Background and Aims. Fecal incontinence (FI) symptoms can markedly impair quality of life (QoL). The Fecal Incontinence Quality of Life (FIQL) scale, which has 29 items divided into 4 subscales (lifestyle, coping/behavior, depression/self-perception, and embarrassment), is widely used in research studies but not in clinical practice. In addition, it was developed and validated in patients seeking care for FI but not in unselected persons with FI, raising concerns about its applicability to this larger population.
Aims. To create an abridged version of the FIQL and to evaluate the criterion validity of the shortened instrument.
Methods. The severity of FI and QoL were respectively evaluated with the Fecal Incontinence Severity Index [FISI]) and 4 instruments (SF36, FIQL, and 2 versions of abridged FIQL) in 903 persons with FI in the community (n=170), in a pelvic floor clinic practice (n=437), and in clinical trials (n=111). Stepwise forward linear regression was used to identify the optimal number and combination of questions from the FIQL questionnaire used to develop the full FIQL score. Linear regression was used to assess the relationship between FIQL and abridged FIQL scales with the SF36.
Results. FI was more severe in clinic and trial patients than community persons (P<.001) (Table). For example, the FISI score was 17.9 in community women but ranged from 30.1 to 35.9 in patients seeking FI treatment. We compared 2 abridged scales with 4 and 11 items with the original FIQL scale. The 4-item scale had 1 question from each FIQL subscale while the 11-item version contained multiple items from each subscale. In the entire cohort, the 11-item version predicted the total instrument (R2 = .97, P = .01) better than the 4-item version (R2=88, P = .01). Among individual groups (Figure), the spread between the predicted and actual values was greater for the 4 than the 11-item version in all populations. Controlling for study population (ie, clinic or community), age, sex, and the FISI, the standardized beta for the 4 item is .89 (P = .01) and the 11-item is .97 (P = .01), which is consistent with the unadjusted evaluation. In 2 models with SF36 as the dependent variable (1) the 11-item FIQL score explained 41% of the variance (P=.005). Adding the total FIQL to this model did not increase the variance explained. (2) The total FIQL + 4 item FIQL scores also explained 40% of the variance (P<0.0001). But, in this model, only the total FIQL, not the 4-item FIQoL score was significant. This suggests that the 4-item scale does not capture the information relative to SF36.

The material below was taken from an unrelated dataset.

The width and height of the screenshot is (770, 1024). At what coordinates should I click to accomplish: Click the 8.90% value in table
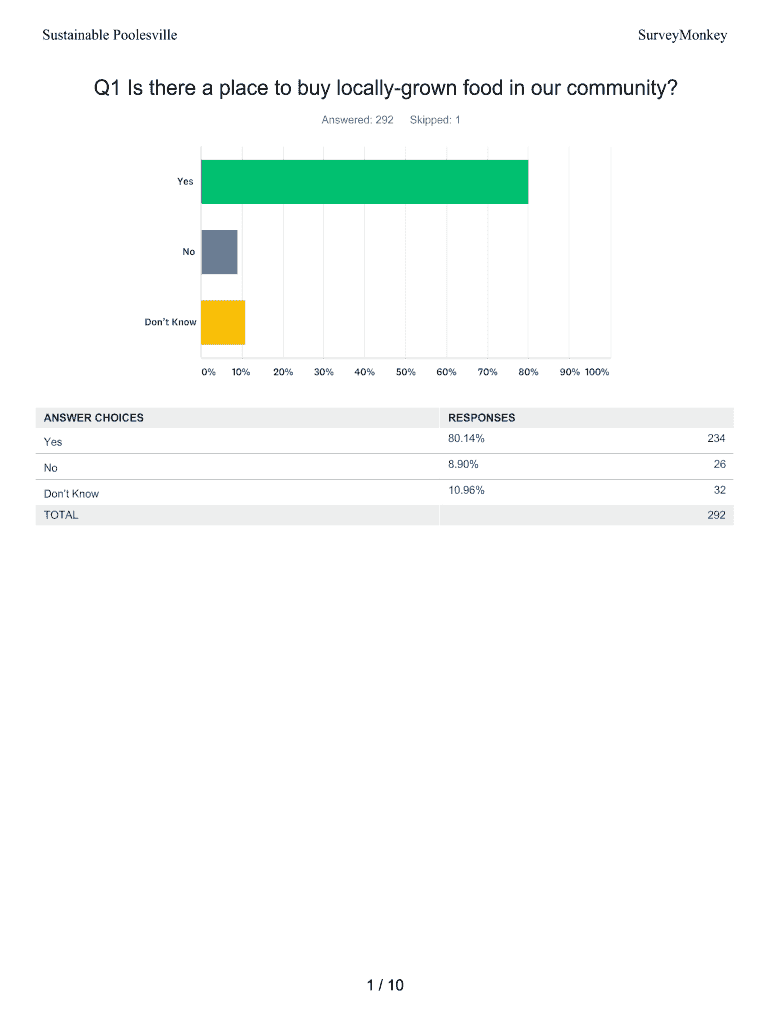(464, 465)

Conclusions. There are differences in FI between the community and clinic. Our findings confirm the content, construct, and criterion validity of a user-friendly, abridged, 11-item Minnesota FIQL instrument that provides a single score rather than subscale scores as generated by the FIQL.

Table. Comparison of FI symptoms and FIQL in cohorts
Figure. Comparison of 4-item (left panels) and 11-item (right panels) scores vs the FIQL scores in the entire cohort (upper), community survey (middle), and clinic patients (lower panel) with FI. Observe greater FIQL scores, reflecting better QoL, in the community than the clinic cohorts. For the abridged scores, the total score was normalized to a scale of 0-100.